start Document extract
Construction and testing

An actual-size, single-side PCB of the circuit is shown in Fig. 5 and its component layout in Fig. 6. The slotted opto isolator module, ultrasonic sensor and DC motor are external to the PCB. These are connected to the PCB through connectors provided on the PCB.

Make a separate circular dial. Refer the proposed system set-up as shown in Fig. 7 for fitting the LEDs (LED1 through LED12) and connect these through wires from the PCB. The prototype set up in EFY Lab is shown in Fig. 8.

For troubleshooting, first check the voltages at various test points as listed in Table II.

Fig. 7: Microcontroller based ultrasonic radar: Proposed system set-up
Fig. 7: Microcontroller based ultrasonic radar: Proposed system set-up
Z95_Fig-8
Fig. 8: Prototype set up in EFY Lab

Software program

The program for the microcontroller is written in C language and compiled using AVR Studio 4. The compiler is used to convert C program into a hex file for burning into the flash memory of ATmega128 microcontroller using AVR Studio 4. A 4-pin connector (CON2) is provided in the circuit for programming the chip using a suitable ISP-compatible AVR programmer board.
end Document extract
start Recorded information
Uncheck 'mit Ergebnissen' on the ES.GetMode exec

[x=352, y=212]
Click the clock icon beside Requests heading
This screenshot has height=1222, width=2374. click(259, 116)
end Recorded information
What you need to do>
According to the ultrasonic radar excerpt, what software is used to compile the microcontroller program? The data here has no role in this.

Response to the exercise>
AVR Studio 4